Parallel computing consists of subdividing large computing tasks into sub-tasks. It is easier to think in terms of coarse grain approach in which the sub-tasks are significant in size. This computing paradigm is driven by the architecture we described above, in that the individual node are intrinsically powerful and can handle large sub-tasks. An advantage of this approach is that it will often minimize the need for communication between the sub-tasks. This will be emphasized in the following sections.

The hardware model that a MIMD computer exhibits is therefore a series of nodes which are complete computers by themselves with a CPU unit, memory, local disks space, and the mean for that to be integrated via the bus. Software-wise, each of those nodes has its own Operating Systems (OS), which in our case will be a Linux implementation of some sort.

A software environment must reside in the nodes on top of the local Operating System for the users to submit tasks in parallel. This software environment will have two very important functions: the administration of the sub-tasks and the facilitation of task-to-task communication. The sub-tasks to be executed must be submitted to a subset of the nodes of the parallel system, monitored, handled appropriately when they misbehave, and terminated when done. The software should also provide the means for the sub-tasks to communicate among themselves since the latter are part of a global task.


   Back to top of page

Message Passing Standards -- PVM and MPI

Parallel Virtual Machine (PVM)

Developed at Oak-Ridge National Laboratory. Public domain software. Runs on most parallel systems. C- and Fortran-binding library of routines to spawn processes, administer processes, and facilitate message passing between processes.

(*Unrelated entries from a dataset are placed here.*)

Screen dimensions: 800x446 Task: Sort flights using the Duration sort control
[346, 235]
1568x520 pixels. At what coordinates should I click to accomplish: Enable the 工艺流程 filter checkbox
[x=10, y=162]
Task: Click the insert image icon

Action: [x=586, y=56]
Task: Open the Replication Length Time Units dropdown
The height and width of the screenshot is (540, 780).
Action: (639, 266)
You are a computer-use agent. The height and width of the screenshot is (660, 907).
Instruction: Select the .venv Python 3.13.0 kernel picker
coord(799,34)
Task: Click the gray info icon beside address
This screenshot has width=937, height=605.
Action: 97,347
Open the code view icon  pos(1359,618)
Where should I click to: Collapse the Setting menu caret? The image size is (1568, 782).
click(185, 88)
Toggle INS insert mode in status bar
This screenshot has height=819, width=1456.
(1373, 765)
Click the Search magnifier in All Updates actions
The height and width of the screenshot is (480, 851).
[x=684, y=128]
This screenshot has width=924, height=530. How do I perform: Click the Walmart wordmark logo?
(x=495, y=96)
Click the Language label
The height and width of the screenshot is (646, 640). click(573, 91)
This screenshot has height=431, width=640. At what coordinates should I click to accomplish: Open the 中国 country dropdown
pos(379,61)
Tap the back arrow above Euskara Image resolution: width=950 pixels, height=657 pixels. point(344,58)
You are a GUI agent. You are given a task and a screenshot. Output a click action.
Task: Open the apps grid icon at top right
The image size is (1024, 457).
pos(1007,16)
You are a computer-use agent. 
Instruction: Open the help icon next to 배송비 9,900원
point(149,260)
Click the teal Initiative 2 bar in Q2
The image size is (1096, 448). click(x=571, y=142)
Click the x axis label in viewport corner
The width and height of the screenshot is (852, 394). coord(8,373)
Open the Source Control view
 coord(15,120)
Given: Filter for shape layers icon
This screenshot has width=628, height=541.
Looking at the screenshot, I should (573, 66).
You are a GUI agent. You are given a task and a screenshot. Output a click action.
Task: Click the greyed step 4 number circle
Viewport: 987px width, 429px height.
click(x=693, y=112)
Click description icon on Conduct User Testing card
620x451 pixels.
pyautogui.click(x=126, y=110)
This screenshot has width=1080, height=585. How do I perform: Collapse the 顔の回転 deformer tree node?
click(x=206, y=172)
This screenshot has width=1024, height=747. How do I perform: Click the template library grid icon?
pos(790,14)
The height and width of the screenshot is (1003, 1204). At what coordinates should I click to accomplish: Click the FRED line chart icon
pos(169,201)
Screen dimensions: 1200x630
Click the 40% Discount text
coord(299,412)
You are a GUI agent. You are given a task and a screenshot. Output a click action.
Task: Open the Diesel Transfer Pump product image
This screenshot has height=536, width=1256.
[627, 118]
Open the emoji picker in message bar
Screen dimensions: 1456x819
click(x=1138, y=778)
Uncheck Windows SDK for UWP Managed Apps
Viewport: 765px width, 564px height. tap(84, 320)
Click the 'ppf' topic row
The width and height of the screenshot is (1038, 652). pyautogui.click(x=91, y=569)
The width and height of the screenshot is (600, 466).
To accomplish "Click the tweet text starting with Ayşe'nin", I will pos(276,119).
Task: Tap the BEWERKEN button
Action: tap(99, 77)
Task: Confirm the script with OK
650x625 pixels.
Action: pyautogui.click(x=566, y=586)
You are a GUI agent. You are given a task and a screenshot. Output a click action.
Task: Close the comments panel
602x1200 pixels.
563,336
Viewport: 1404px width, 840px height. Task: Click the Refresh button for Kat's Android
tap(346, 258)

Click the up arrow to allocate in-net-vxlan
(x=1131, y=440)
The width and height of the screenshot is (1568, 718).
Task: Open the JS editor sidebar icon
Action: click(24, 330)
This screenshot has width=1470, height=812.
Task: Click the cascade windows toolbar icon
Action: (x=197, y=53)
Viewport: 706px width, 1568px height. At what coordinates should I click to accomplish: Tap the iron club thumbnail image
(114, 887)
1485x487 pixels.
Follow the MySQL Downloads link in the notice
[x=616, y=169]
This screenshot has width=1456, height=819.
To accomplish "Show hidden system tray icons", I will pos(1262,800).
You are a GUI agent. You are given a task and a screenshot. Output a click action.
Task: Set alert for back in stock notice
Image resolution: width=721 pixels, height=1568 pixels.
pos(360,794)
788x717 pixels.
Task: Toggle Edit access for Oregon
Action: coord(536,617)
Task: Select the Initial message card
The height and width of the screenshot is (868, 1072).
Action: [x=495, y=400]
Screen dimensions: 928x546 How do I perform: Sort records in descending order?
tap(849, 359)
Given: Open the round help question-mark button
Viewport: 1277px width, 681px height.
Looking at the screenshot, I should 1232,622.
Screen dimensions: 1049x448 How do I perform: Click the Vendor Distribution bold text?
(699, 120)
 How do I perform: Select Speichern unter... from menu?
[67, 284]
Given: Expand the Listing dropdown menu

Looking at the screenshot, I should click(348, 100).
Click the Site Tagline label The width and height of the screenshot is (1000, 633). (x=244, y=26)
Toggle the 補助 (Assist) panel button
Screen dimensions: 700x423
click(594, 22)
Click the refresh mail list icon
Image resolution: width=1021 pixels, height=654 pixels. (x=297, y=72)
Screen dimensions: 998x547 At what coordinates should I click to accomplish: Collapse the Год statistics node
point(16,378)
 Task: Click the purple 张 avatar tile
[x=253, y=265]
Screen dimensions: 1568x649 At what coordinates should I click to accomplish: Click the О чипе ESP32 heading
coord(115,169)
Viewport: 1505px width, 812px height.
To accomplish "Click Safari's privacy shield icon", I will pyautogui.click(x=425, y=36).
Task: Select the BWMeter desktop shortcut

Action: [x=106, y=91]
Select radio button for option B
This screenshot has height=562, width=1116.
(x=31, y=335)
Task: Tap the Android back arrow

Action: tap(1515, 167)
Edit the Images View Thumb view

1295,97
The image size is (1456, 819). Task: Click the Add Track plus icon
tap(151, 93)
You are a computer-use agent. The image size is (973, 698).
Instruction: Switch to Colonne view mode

Message-Passing Interface (MPI)

Developed at Argonne National Laboratory. Public domain software. Runs on most parallel systems. C- , C++- and Fortran-binding library of routines administer processes, and facilitate message passing between processes. Launching tasks is performed from within the MPI run-time environment.

The MPI approach to message passing seems to have become the de-facto standard among the builders parallel machines.  This course will use the modern version of this standard.

Message-Passing Interface 3 MPI3

The current MPI standard, MPI3, differs from the original standard in a few aspects. First, it clearly separates the administration of the modes from that of the computing tasks. Second, it implements new parallel I/O capabilities as well as one-sided communication. It also supports two way communication.

In this course we are going to use the implementation MPICH 3.0 " of the MPI3 standard developed at Argonne National Laboratory.


   Back to top of page

The MPI3 Software Model

The MPI3 Software Model is that of a large demanding computing task which is divided in sub-tasks running under the umbrella of the MPI3 system. The MPI3 serves to support the communication between the sub-tasks as well as the overall administration and monitoring of the sub-tasks themselves. Therefore, the first action of MPI3 is to establish a virtual machine, a communication ring, within a subset (or all) of the physical nodes of the parallel computer. Then, MPI3 distributes the parallel jobs among the nodes and establishes communication handles within that virtual computer to handle the communication needs of the individual sub-tasks.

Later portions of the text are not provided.